Summary of the Device Evidence Compendium on Orthotics for WHO APL2 - Orthotic Devices
Purpose and Rationale
This document forms part of the AT2030 programme’s contribution to the WHO Assistive Product List (APL) 2 development process, delivered by the International Society of Prosthetics and Orthotics (ISPO) in collaboration with the Global Disability Innovation Hub. Its purpose is to systematically synthesise existing evidence relating to priority prosthetic and orthotic devices, in order to:
- Support transparent prioritisation of assistive products with the greatest potential health and participation impact.
- Inform the development of WHO Assistive Product Specifications, clarifying expected outcomes, performance requirements, and risk considerations.
- Make comparative, evidence‑based summaries accessible to policymakers, implementers, innovators, and service providers.
The document is not intended as a clinical guideline or technology recommendation. Instead, it functions as an evidence scaffold: consolidating what is currently known about need, benefits, risks, and use patterns, while clearly identifying evidence gaps relevant to global health, particularly in low‑ and middle‑income settings.
What the Document Contains
The document provides structured evidence summaries across a wide range of externally worn orthotic devices, following a consistent framework aligned with WHO APL2 requirements. For each device category, it documents:
- Product description and scope, aligned to WHO coding.
- User populations and functional needs, with an emphasis on long‑term and chronic use.
- Intended use and usage patterns, including fitting and contextual considerations.
- Global need and prevalence, where evidence exists, including epidemiology of associated conditions.
- Benefits, spanning functional performance, activities and participation, and (where available) quality of life.

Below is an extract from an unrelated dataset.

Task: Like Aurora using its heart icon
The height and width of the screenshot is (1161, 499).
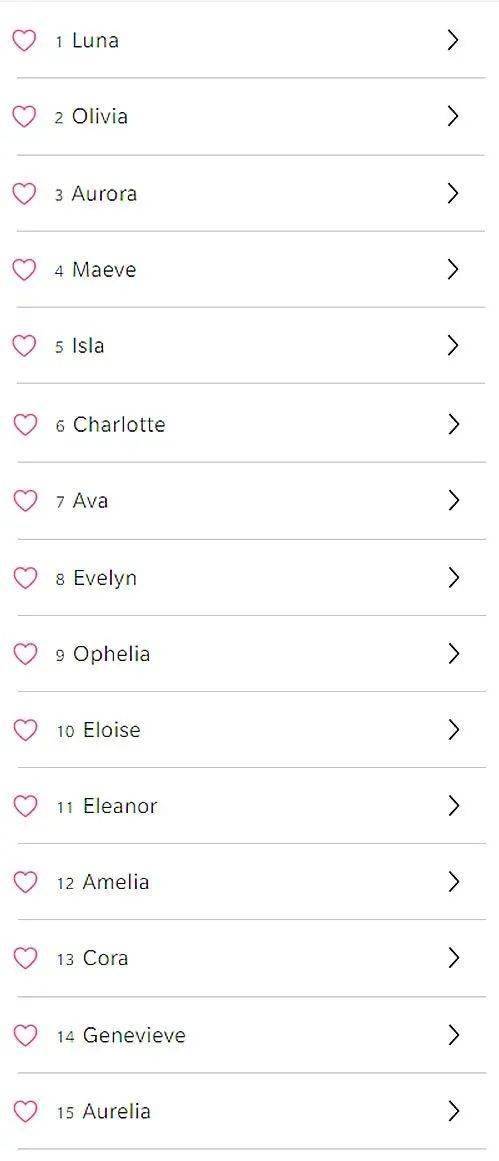Action: (24, 193)
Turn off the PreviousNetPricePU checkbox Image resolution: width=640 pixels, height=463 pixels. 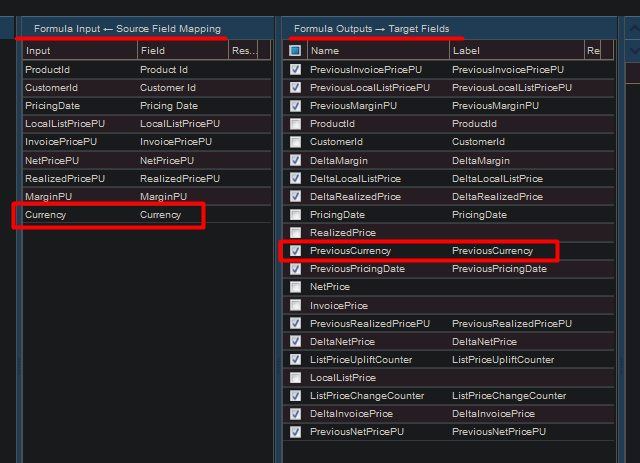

- Risks and adverse consequences, noting both physical and psychosocial factors as well as adherence challenges.
- Other considerations, including access, service delivery implications, and research limitations.
The evidence base is drawn predominantly from systematic reviews, meta‑analyses, and high‑quality narrative reviews, reflecting the focus on existing reviews of evidence rather than generating new primary data.
Why This Work Matters
Consistent with the original proposal, this work responds to a recognised gap: while prosthetics and orthotics are widely used and clinically essential, their evidence base is fragmented, inconsistently reported across device types, and often focused on high‑income contexts or a narrow subset of products. By consolidating evidence across multiple device categories and body regions, the document:
- Enables WHO and partner stakeholders to make comparable, well evidenced decisions in APL 2 inclusion.
- Supports innovators and manufacturers by clarifying what outcomes matter, rather than prescribing specific technologies.
- Highlights system‑level issues such as adherence, long‑term use burden, and access to trained fitting services.
- Makes explicit where evidence is limited, absent, or poorly generalisable, informing future research and consultation priorities.